### Records for this task:

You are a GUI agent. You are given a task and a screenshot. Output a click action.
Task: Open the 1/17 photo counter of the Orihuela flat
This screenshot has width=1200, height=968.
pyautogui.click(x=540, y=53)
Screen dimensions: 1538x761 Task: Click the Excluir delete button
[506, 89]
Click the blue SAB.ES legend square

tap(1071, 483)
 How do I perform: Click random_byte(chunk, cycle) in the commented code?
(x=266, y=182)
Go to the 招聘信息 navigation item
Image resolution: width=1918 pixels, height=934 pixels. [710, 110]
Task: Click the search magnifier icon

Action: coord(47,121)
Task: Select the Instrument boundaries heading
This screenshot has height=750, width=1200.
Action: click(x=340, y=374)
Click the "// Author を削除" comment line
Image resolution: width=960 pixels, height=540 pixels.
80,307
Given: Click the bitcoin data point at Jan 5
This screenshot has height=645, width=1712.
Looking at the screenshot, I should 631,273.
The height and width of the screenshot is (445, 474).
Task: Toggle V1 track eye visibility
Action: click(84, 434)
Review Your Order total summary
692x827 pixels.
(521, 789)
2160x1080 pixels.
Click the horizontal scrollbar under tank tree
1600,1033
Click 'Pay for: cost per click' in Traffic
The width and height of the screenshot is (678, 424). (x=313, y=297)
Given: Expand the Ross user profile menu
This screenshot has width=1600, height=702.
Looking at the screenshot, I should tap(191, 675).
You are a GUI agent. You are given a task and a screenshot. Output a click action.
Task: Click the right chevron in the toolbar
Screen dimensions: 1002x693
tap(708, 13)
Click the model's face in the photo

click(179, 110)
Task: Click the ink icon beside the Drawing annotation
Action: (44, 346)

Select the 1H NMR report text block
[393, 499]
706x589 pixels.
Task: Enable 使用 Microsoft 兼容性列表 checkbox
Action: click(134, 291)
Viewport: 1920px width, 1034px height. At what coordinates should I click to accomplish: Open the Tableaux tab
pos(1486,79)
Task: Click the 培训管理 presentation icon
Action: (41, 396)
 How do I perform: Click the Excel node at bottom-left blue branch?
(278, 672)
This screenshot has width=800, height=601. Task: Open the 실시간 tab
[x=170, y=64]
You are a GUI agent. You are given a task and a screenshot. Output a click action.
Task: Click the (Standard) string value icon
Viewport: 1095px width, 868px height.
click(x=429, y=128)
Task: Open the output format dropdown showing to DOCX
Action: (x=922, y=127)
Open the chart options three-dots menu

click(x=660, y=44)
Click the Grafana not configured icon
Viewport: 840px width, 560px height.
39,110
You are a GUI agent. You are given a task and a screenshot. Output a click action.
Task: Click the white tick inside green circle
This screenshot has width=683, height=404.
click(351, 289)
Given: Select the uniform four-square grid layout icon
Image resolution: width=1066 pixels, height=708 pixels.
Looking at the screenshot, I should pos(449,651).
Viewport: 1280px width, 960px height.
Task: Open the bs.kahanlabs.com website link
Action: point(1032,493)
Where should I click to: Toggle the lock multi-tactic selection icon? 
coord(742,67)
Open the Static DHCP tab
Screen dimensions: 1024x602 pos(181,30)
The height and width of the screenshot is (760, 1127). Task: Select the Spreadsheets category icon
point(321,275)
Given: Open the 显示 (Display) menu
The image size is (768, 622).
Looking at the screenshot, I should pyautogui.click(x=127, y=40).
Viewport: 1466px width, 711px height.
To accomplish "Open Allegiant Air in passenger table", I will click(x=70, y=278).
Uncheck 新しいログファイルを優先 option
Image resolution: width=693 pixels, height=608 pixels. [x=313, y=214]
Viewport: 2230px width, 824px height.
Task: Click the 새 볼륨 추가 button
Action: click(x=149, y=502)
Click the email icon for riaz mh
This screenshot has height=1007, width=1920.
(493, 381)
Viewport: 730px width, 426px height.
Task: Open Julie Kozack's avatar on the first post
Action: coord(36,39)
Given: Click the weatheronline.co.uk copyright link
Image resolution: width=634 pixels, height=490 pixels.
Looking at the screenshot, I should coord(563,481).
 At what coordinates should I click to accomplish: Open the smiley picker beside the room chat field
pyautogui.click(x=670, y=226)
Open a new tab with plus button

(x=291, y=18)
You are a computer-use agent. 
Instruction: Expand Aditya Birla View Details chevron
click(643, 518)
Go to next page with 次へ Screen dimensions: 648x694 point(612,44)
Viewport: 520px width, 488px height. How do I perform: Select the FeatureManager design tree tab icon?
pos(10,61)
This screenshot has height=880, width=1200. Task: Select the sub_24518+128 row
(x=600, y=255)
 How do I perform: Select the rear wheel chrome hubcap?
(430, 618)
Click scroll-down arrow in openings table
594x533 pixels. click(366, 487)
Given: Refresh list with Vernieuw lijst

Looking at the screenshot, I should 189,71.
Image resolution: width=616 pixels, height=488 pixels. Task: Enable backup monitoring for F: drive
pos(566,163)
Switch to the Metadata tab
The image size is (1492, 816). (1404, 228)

### Aim of the exercise:
Please retype all of the records above exactly as they are.

### Task answer:
You are a GUI agent. You are given a task and a screenshot. Output a click action.
Task: Open the 1/17 photo counter of the Orihuela flat
This screenshot has width=1200, height=968.
pyautogui.click(x=540, y=53)
Screen dimensions: 1538x761 Task: Click the Excluir delete button
[506, 89]
Click the blue SAB.ES legend square

tap(1071, 483)
 How do I perform: Click random_byte(chunk, cycle) in the commented code?
(x=266, y=182)
Go to the 招聘信息 navigation item
Image resolution: width=1918 pixels, height=934 pixels. [710, 110]
Task: Click the search magnifier icon

Action: coord(47,121)
Task: Select the Instrument boundaries heading
This screenshot has height=750, width=1200.
Action: click(x=340, y=374)
Click the "// Author を削除" comment line
Image resolution: width=960 pixels, height=540 pixels.
80,307
Given: Click the bitcoin data point at Jan 5
This screenshot has height=645, width=1712.
Looking at the screenshot, I should 631,273.
The height and width of the screenshot is (445, 474).
Task: Toggle V1 track eye visibility
Action: click(84, 434)
Review Your Order total summary
692x827 pixels.
(521, 789)
2160x1080 pixels.
Click the horizontal scrollbar under tank tree
1600,1033
Click 'Pay for: cost per click' in Traffic
The width and height of the screenshot is (678, 424). (x=313, y=297)
Given: Expand the Ross user profile menu
This screenshot has width=1600, height=702.
Looking at the screenshot, I should tap(191, 675).
You are a GUI agent. You are given a task and a screenshot. Output a click action.
Task: Click the right chevron in the toolbar
Screen dimensions: 1002x693
tap(708, 13)
Click the model's face in the photo

click(179, 110)
Task: Click the ink icon beside the Drawing annotation
Action: (44, 346)

Select the 1H NMR report text block
[393, 499]
706x589 pixels.
Task: Enable 使用 Microsoft 兼容性列表 checkbox
Action: click(134, 291)
Viewport: 1920px width, 1034px height. At what coordinates should I click to accomplish: Open the Tableaux tab
pos(1486,79)
Task: Click the 培训管理 presentation icon
Action: (41, 396)
 How do I perform: Click the Excel node at bottom-left blue branch?
(278, 672)
This screenshot has width=800, height=601. Task: Open the 실시간 tab
[x=170, y=64]
You are a GUI agent. You are given a task and a screenshot. Output a click action.
Task: Click the (Standard) string value icon
Viewport: 1095px width, 868px height.
click(x=429, y=128)
Task: Open the output format dropdown showing to DOCX
Action: (x=922, y=127)
Open the chart options three-dots menu

click(x=660, y=44)
Click the Grafana not configured icon
Viewport: 840px width, 560px height.
39,110
You are a GUI agent. You are given a task and a screenshot. Output a click action.
Task: Click the white tick inside green circle
This screenshot has width=683, height=404.
click(351, 289)
Given: Select the uniform four-square grid layout icon
Image resolution: width=1066 pixels, height=708 pixels.
Looking at the screenshot, I should pos(449,651).
Viewport: 1280px width, 960px height.
Task: Open the bs.kahanlabs.com website link
Action: point(1032,493)
Where should I click to: Toggle the lock multi-tactic selection icon? 
coord(742,67)
Open the Static DHCP tab
Screen dimensions: 1024x602 pos(181,30)
The height and width of the screenshot is (760, 1127). Task: Select the Spreadsheets category icon
point(321,275)
Given: Open the 显示 (Display) menu
The image size is (768, 622).
Looking at the screenshot, I should pyautogui.click(x=127, y=40).
Viewport: 1466px width, 711px height.
To accomplish "Open Allegiant Air in passenger table", I will click(x=70, y=278).
Uncheck 新しいログファイルを優先 option
Image resolution: width=693 pixels, height=608 pixels. [x=313, y=214]
Viewport: 2230px width, 824px height.
Task: Click the 새 볼륨 추가 button
Action: click(x=149, y=502)
Click the email icon for riaz mh
This screenshot has height=1007, width=1920.
(493, 381)
Viewport: 730px width, 426px height.
Task: Open Julie Kozack's avatar on the first post
Action: coord(36,39)
Given: Click the weatheronline.co.uk copyright link
Image resolution: width=634 pixels, height=490 pixels.
Looking at the screenshot, I should coord(563,481).
 At what coordinates should I click to accomplish: Open the smiley picker beside the room chat field
pyautogui.click(x=670, y=226)
Open a new tab with plus button

(x=291, y=18)
You are a computer-use agent. 
Instruction: Expand Aditya Birla View Details chevron
click(643, 518)
Go to next page with 次へ Screen dimensions: 648x694 point(612,44)
Viewport: 520px width, 488px height. How do I perform: Select the FeatureManager design tree tab icon?
pos(10,61)
This screenshot has height=880, width=1200. Task: Select the sub_24518+128 row
(x=600, y=255)
 How do I perform: Select the rear wheel chrome hubcap?
(430, 618)
Click scroll-down arrow in openings table
594x533 pixels. click(366, 487)
Given: Refresh list with Vernieuw lijst

Looking at the screenshot, I should 189,71.
Image resolution: width=616 pixels, height=488 pixels. Task: Enable backup monitoring for F: drive
pos(566,163)
Switch to the Metadata tab
The image size is (1492, 816). (1404, 228)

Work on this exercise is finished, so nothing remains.